I am bit uncertain what happened there as this was mostly after I graduated (and joined the startup Virtutech and started doing simulation instead of WCET analysis). The article basically just points out that this is a big problem. The telling of the history agrees with my recollection and I recognize the names of the PhD students and recall their inspiring papers from real-time conferences around they year 2000.

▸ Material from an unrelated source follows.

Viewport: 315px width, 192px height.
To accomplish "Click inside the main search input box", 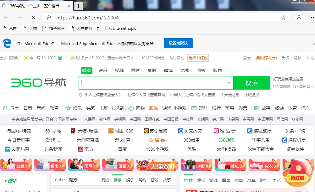I will point(151,83).
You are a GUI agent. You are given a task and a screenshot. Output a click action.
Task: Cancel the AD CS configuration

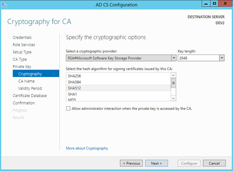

During my years working with Simics I have noticed that computer architecture modeling and design shows a similar pattern of difficulty: doing cache analysis is relatively simple and cheap to compute, while modeling a pipeline easily requires 10x-100x more work for each target instruction.
AbsInt, the Startup
The work I did in WCET analysis never got to the point that it was useful for commercialization. However, the Saarbrücken group turned their work into a commercial company, AbsInt. As Professor Wilhelm tells it in the article, they lucked out on the market timing and went commercial just when there was funding available as well as a receptive user, Airbus. Airbus was the perfect partner for a startup pursuing difficult technological goals. As the article puts it:
Some words about our long-time cooperation partner, Airbus, in Toulouse. We have experienced the group in charge of developing safety-critical software as problem-aware, highly competent, and extremely cooperative. They wanted to have this problem solved and they trusted us to solve it, and they kept us focused on the real problems, and thus prevented us from solving simplified, self-posed problems, a tendency academic researchers often are inclined to follow.
Could not agree more, and finding such a partner is really rare.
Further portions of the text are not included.